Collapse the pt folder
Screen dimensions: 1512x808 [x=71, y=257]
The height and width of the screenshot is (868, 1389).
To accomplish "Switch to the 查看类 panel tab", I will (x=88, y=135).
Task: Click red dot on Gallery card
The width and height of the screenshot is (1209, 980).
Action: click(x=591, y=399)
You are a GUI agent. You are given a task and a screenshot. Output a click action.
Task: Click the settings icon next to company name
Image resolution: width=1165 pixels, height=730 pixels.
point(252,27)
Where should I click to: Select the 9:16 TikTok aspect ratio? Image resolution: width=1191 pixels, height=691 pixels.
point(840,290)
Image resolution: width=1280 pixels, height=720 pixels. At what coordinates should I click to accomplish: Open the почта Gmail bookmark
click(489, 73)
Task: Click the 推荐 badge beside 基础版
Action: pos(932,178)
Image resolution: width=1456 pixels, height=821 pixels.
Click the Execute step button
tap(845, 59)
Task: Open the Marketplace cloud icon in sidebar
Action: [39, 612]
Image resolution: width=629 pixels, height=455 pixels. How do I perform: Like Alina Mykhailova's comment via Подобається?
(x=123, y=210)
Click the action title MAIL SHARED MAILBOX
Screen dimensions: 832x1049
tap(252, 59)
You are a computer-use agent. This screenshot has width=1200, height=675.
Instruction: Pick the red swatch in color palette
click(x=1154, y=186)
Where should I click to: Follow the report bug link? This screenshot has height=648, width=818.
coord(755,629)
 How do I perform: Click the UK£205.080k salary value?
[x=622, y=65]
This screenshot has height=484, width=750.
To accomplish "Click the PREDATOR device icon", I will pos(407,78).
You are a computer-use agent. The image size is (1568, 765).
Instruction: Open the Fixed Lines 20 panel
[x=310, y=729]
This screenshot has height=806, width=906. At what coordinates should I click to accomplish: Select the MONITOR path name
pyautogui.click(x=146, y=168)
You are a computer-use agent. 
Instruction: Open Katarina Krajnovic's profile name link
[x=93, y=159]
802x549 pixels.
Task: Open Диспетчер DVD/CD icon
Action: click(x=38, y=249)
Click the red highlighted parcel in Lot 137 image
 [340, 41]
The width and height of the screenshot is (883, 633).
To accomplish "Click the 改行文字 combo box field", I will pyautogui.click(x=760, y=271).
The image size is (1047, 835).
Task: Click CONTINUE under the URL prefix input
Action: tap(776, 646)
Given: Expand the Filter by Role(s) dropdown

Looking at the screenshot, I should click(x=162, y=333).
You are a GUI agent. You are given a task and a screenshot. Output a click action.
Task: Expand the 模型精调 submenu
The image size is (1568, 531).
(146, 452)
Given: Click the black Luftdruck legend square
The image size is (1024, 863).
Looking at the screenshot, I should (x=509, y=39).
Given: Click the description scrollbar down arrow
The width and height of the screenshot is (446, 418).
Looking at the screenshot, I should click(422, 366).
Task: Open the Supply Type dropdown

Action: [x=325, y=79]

» Direction
Please convert these lines into a Markdown table with the columns No. and Line, one row per line in order, leaving out the blank lines.

» Task output
| No. | Line |
|---|---|
| 1 | Collapse the pt folder |
| 2 | Screen dimensions: 1512x808 [x=71, y=257] |
| 3 | The height and width of the screenshot is (868, 1389). |
| 4 | To accomplish "Switch to the 查看类 panel tab", I will (x=88, y=135). |
| 5 | Task: Click red dot on Gallery card |
| 6 | The width and height of the screenshot is (1209, 980). |
| 7 | Action: click(x=591, y=399) |
| 8 | You are a GUI agent. You are given a task and a screenshot. Output a click action. |
| 9 | Task: Click the settings icon next to company name |
| 10 | Image resolution: width=1165 pixels, height=730 pixels. |
| 11 | point(252,27) |
| 12 | Where should I click to: Select the 9:16 TikTok aspect ratio? Image resolution: width=1191 pixels, height=691 pixels. |
| 13 | point(840,290) |
| 14 | Image resolution: width=1280 pixels, height=720 pixels. At what coordinates should I click to accomplish: Open the почта Gmail bookmark |
| 15 | click(489, 73) |
| 16 | Task: Click the 推荐 badge beside 基础版 |
| 17 | Action: pos(932,178) |
| 18 | Image resolution: width=1456 pixels, height=821 pixels. |
| 19 | Click the Execute step button |
| 20 | tap(845, 59) |
| 21 | Task: Open the Marketplace cloud icon in sidebar |
| 22 | Action: [39, 612] |
| 23 | Image resolution: width=629 pixels, height=455 pixels. How do I perform: Like Alina Mykhailova's comment via Подобається? |
| 24 | (x=123, y=210) |
| 25 | Click the action title MAIL SHARED MAILBOX |
| 26 | Screen dimensions: 832x1049 |
| 27 | tap(252, 59) |
| 28 | You are a computer-use agent. This screenshot has width=1200, height=675. |
| 29 | Instruction: Pick the red swatch in color palette |
| 30 | click(x=1154, y=186) |
| 31 | Where should I click to: Follow the report bug link? This screenshot has height=648, width=818. |
| 32 | coord(755,629) |
| 33 |  How do I perform: Click the UK£205.080k salary value? |
| 34 | [x=622, y=65] |
| 35 | This screenshot has height=484, width=750. |
| 36 | To accomplish "Click the PREDATOR device icon", I will pos(407,78). |
| 37 | You are a computer-use agent. The image size is (1568, 765). |
| 38 | Instruction: Open the Fixed Lines 20 panel |
| 39 | [x=310, y=729] |
| 40 | This screenshot has height=806, width=906. At what coordinates should I click to accomplish: Select the MONITOR path name |
| 41 | pyautogui.click(x=146, y=168) |
| 42 | You are a computer-use agent.  |
| 43 | Instruction: Open Katarina Krajnovic's profile name link |
| 44 | [x=93, y=159] |
| 45 | 802x549 pixels. |
| 46 | Task: Open Диспетчер DVD/CD icon |
| 47 | Action: click(x=38, y=249) |
| 48 | Click the red highlighted parcel in Lot 137 image |
| 49 |  [340, 41] |
| 50 | The width and height of the screenshot is (883, 633). |
| 51 | To accomplish "Click the 改行文字 combo box field", I will pyautogui.click(x=760, y=271). |
| 52 | The image size is (1047, 835). |
| 53 | Task: Click CONTINUE under the URL prefix input |
| 54 | Action: tap(776, 646) |
| 55 | Given: Expand the Filter by Role(s) dropdown |
| 56 | Looking at the screenshot, I should click(x=162, y=333). |
| 57 | You are a GUI agent. You are given a task and a screenshot. Output a click action. |
| 58 | Task: Expand the 模型精调 submenu |
| 59 | The image size is (1568, 531). |
| 60 | (146, 452) |
| 61 | Given: Click the black Luftdruck legend square |
| 62 | The image size is (1024, 863). |
| 63 | Looking at the screenshot, I should (x=509, y=39). |
| 64 | Given: Click the description scrollbar down arrow |
| 65 | The width and height of the screenshot is (446, 418). |
| 66 | Looking at the screenshot, I should click(422, 366). |
| 67 | Task: Open the Supply Type dropdown |
| 68 | Action: [x=325, y=79] |